Work task:
Exactly reproduce the line containing "1202x888 pixels." together with every line after it, through the end of the entries, and give nothing more.
Start of Entries supplied
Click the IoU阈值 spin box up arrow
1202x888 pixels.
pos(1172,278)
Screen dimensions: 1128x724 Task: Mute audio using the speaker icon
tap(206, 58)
End of Entries supplied
Reply to the task:
1202x888 pixels.
pos(1172,278)
Screen dimensions: 1128x724 Task: Mute audio using the speaker icon
tap(206, 58)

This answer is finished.